Memorandum 3: Commodification of Climate
Climate, as much as any other building element, can be designed as part of a larger agenda. In a near perfect temperate climate for human habitation, as in Nairobi, the natural environment harnessed by building systems to become fulling passive, relying only on natural ventilation without the need for additional heating and cooling. The pristine and carefully maintained natural environment becomes commodified when it is separated from the local climate at large via urban separation.
Memorandum 4: Conversion of Climate Capital
Through the conversion via investments, what is arguably the least hospitable environment to human habitation—the “desert” is able to be converted into a laboratory for sustainable building systems, “Masdar City,” funded by an economy of fossil fuels.

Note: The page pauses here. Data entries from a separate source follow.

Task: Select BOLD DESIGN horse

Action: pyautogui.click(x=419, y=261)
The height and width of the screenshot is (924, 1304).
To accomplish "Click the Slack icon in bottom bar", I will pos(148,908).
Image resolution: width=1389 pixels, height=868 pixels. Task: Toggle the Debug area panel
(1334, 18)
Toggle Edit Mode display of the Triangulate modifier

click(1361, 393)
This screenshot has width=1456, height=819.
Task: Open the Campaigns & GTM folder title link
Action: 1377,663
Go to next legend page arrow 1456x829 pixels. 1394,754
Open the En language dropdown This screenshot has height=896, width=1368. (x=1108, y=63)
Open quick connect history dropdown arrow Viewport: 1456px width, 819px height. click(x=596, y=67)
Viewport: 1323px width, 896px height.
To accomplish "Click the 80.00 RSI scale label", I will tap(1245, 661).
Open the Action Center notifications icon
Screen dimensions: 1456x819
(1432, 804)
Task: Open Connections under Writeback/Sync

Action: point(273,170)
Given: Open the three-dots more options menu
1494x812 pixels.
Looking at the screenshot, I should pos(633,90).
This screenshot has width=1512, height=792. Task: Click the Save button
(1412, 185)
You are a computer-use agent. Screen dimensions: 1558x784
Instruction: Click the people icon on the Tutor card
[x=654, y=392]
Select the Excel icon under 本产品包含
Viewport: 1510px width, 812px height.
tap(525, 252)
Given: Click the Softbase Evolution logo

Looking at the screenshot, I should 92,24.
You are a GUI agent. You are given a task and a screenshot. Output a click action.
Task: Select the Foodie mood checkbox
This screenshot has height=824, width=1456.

The climate, in its in raw physical relation to the body, is of not necessarily of more intrinsic value in the age of late advanced capital.
Memorandum 5: Architecture as the Medium
More so than any other media, architecture has disciplinary claim over space. Unlike sculpture, fashion, photography, video, and engineering, the crafting and creation of space is something that is relatively unique to architecture proper. What, then, are the methods to inject architectural form with meaning, with content?
Memorandum 6: Twenty-first Century Nationalism
A new breed of Nationalism is erupting across the globe, abetted by social media and political selfies, with a force and swiftness that took by surprise most of the mainstream intelligentsia who thought it was on the way to extinction.
While developing the premise of the trip in 2015, I set out to unpack the international forces on architecture, though often purposefully camouflaged and elusive, I assumed would nonetheless be the dominant force. Localisms, by contrast, I assumed, lie inert, on the receiving end of a world order imposed by globalization.
Instead, the course of the project has led me to identify the phantom third between localisms and globalisms: Nationalism(s). Unlike familiar architectural forms of postwar concrete modernisms and high-tech, curtain-walled neoliberal exports, this renewed ideology has yet to be made sense of, much less captured in architectural form.